Take him to classes at least once per week for at least a year. This will improve the bond between you and him, and at the same time he will be exposed to other people and dogs (hopefully at a safe distance). Take him to shows if you want (no touching in Rally), but this puts him into a whole other arena. Be sure to let people know that they cannot run up to him and pet him, but these are almost all dog people and rarely do I see them do that. 

Anyhow, once you have trained him to the point where he can work on lead and off lead and will allow the stand for exam with your own trainer, start giving him that same command and have other people go over him. This is just a touch to the head, back, and butt, it is not a stroke, but three touches. Start with people he knows, the instructor, then a member of the class. feed him treats and stand right with him. 

As he gets comfortable with this, either use stranger people, or increase your distance, and treat only some of the time. 

I would not punish the growl. The growl is a warning. What you do not want is for him to bypass the warning and go to a snap or a bite because he knows he better not growl. But until the growling disappears completely, stay at the head offering treats for touching without growls. 

But I think you are not to this point yet. I would spend several months, six or eight, just teaching him in classes what you want for him, stays, sits, downs, finishes, heel, come, pivots, fetch, and start teaching him agility equipment -- for some reason this really helps dogs that need to build confidence. 

Lots of praise, treats. At some point, you stop giving the treats and have others give him treats. Mine at this point know their best bet at a tasty morsel is from anyone else. I dubbed Heidi, The Mugger. (Kind of like smoking OPs, not sure my classmates like this.) But this may be later too. 
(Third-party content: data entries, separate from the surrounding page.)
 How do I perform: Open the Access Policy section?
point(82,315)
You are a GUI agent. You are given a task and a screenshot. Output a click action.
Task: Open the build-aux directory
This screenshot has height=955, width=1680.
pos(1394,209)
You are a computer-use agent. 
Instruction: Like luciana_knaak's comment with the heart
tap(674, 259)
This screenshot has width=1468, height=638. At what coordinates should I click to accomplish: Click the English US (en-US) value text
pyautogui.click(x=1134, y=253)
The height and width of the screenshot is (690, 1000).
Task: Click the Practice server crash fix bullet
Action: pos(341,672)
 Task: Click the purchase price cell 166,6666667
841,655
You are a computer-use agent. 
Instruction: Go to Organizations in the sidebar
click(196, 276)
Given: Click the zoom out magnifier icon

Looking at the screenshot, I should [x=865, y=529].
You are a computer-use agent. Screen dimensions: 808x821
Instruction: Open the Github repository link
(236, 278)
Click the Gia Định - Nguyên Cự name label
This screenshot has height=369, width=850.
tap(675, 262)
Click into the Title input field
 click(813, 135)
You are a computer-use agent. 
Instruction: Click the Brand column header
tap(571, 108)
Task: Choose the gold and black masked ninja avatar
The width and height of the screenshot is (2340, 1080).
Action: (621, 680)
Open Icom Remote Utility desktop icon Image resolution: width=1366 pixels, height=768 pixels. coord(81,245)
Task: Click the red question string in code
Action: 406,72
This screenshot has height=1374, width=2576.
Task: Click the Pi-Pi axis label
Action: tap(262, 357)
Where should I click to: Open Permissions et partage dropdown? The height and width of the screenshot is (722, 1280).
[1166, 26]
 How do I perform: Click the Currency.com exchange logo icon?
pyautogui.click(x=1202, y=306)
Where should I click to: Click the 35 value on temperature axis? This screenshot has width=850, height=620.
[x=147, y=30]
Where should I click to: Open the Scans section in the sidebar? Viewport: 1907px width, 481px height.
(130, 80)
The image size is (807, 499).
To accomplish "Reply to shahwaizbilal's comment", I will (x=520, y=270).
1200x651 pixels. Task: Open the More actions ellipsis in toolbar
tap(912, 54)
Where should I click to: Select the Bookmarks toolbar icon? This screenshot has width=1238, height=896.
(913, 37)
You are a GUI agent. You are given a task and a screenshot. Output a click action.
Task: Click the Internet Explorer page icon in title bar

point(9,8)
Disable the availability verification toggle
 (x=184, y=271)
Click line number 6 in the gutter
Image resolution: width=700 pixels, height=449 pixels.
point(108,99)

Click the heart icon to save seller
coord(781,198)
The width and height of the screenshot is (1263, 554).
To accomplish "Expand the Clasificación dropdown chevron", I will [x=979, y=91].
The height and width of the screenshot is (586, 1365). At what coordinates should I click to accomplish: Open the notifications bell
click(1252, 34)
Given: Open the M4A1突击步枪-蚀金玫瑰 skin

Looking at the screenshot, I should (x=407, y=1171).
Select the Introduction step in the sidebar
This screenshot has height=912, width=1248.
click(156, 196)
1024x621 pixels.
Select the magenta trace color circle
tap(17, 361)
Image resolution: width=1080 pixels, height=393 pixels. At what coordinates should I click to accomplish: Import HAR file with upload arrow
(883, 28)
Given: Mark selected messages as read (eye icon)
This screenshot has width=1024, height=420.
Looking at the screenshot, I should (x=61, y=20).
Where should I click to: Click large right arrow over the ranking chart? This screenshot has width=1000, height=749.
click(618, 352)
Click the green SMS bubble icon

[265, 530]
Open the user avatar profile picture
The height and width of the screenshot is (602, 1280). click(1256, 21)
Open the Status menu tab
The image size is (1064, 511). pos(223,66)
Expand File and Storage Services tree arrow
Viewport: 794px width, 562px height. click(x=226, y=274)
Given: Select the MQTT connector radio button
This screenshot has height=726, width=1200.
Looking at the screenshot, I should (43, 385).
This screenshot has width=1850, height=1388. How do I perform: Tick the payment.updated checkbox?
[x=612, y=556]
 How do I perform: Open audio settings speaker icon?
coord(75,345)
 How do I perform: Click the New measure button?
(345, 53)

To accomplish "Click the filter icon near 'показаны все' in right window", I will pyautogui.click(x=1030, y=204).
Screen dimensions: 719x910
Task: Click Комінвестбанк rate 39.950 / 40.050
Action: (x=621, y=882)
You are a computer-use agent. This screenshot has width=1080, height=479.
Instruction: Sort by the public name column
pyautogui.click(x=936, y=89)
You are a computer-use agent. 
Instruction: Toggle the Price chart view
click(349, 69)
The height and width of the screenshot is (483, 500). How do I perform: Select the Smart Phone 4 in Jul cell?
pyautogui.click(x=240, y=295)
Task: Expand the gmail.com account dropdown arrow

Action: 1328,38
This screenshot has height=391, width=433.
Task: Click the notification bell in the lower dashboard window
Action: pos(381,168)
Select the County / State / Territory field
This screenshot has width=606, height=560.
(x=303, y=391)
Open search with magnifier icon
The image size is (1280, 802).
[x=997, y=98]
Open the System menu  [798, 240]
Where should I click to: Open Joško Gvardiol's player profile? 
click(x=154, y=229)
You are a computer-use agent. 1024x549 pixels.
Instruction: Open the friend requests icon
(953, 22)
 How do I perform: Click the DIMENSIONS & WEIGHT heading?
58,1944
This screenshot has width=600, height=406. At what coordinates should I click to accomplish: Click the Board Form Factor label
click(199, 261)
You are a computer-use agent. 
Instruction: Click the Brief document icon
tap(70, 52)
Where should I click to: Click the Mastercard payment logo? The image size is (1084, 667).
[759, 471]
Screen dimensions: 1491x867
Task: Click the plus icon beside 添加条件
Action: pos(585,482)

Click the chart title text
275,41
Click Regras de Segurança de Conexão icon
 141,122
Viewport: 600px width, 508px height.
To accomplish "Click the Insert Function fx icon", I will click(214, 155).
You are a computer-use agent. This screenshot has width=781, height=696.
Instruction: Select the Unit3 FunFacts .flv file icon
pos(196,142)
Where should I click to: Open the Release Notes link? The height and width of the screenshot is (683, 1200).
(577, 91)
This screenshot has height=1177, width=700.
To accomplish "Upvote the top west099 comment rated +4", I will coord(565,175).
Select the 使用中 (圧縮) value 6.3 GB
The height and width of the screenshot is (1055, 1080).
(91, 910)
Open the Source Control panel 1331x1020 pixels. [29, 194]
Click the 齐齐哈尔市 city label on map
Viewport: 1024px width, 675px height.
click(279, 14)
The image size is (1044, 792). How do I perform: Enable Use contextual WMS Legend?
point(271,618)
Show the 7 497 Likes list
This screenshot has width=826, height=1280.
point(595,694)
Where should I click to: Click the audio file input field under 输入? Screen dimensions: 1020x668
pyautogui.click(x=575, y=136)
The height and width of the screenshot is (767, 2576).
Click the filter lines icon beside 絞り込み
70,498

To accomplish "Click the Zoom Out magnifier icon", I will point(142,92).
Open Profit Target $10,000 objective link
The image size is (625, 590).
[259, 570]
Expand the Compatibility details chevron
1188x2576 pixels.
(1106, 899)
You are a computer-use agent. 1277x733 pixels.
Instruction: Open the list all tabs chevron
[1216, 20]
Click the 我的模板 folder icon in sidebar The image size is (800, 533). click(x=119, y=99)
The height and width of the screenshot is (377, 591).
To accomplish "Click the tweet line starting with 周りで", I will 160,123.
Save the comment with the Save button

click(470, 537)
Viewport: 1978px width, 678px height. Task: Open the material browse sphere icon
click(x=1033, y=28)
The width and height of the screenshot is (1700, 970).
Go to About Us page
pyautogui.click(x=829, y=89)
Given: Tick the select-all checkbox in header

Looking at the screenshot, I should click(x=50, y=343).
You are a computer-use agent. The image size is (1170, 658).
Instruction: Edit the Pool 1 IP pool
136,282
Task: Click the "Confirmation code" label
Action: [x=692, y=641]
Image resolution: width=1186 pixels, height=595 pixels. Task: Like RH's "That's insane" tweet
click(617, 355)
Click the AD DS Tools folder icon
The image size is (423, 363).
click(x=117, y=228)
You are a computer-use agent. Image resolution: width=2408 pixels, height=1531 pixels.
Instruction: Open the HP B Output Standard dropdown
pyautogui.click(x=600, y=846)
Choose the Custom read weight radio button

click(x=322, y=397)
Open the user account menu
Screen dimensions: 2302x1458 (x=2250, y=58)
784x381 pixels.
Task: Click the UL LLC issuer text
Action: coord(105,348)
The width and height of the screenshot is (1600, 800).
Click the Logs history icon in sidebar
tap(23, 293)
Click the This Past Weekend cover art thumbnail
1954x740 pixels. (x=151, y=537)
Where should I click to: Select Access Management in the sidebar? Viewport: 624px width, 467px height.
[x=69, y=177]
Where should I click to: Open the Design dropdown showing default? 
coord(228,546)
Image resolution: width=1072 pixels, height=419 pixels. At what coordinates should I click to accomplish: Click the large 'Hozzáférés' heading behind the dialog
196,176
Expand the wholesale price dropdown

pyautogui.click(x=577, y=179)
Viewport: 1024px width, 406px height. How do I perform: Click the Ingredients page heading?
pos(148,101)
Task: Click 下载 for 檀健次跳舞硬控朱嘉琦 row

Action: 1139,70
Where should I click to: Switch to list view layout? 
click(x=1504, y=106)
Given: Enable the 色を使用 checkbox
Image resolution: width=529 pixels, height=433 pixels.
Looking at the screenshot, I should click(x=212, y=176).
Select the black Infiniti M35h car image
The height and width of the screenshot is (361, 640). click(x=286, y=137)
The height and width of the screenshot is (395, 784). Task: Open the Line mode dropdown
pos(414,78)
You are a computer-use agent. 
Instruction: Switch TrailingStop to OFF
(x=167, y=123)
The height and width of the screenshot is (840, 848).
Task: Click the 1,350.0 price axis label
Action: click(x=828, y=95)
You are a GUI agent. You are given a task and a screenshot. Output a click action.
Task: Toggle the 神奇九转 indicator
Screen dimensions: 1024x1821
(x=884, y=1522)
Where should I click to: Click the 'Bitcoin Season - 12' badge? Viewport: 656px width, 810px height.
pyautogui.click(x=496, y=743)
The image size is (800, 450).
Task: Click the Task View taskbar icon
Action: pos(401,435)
Our trainer, every day starts with a meet and greet. She comes up and shakes our hand and says hello. Dog sits and behaves himself. After a few classes, she does this to everyone, and then asks if she can pet the dog to each of us. After this is going ok, she has her husband or another classmate come up to us. If the dog shows discomfort we stop the exercise and go back to a previous point using praise and treats. 

Lastly, there is no reason on Gods green earth that every Tom, ****, and Harry has to be allowed to pet your dog. You can ALWAYS say no. The only exception is the vet, and if you start right away going in there twice a week and having vet techs give him treats, that shouldn't be an issue. Have them start by just dropping them without looking at him. Then have them drop them with looking at them. Then offer the treat in their open hand. Eventually make him work for it, sit or down before he gets the treat. Pretty soon your dog is thinking, YaY! We are going to the VET, Kool!!! Treats! 

Just plan on it taking a year or so and enjoy the ride.


----------



## GSD07 (Feb 23, 2007)

selzer said:


> Lastly, there is no reason on Gods green earth that every Tom, ****, and Harry has to be allowed to pet your dog.


 That's what I keep thinking. What is the reason behind letting every stranger pet your dog? I can say no to the cutest kid if I or my dog are not in the mood, and I do not feel guilty.


----------



## aubie (Dec 22, 2008)

Anna's the same way. If she knows you, she wants to be all up in your space, but if not, she'll just sit and watch you. 

In OB class, during the sit for exam, this is a struggle for most GSDs. They'll allow it, but not too happily, as say a lab would. My instructor says that's a GSD, and if you wanted a lab response, you would have purchased a lab!


----------



## codmaster (Aug 5, 2009)

The stand for exam is a real struggle for my 2=yo male GSD (Baron) but for the opposite reason. he wants to be petted by almost all people he meets. very gregarious and friendly BUT not with everyone. Every now and then he will meet someone he just doesn't like - not aggression just doesn't seem to trust them enough to allow them to pet him. usually he doesn't even mind being petted on top of of his head which is usually a No-No for many dogs.


----------



## Gib Laut (Feb 21, 2010)

Thanks everyone for your great input....

Jax- _How does he act in crowds? Any sensitivity to being brushed up, or crowded, against while going through a tight group of people?
_We do lots of walking downtown, but I honestly don't recall lots of brush ups...I live in a small town, not a whole lot of crowds lol....but I do take him in between people and he does really well.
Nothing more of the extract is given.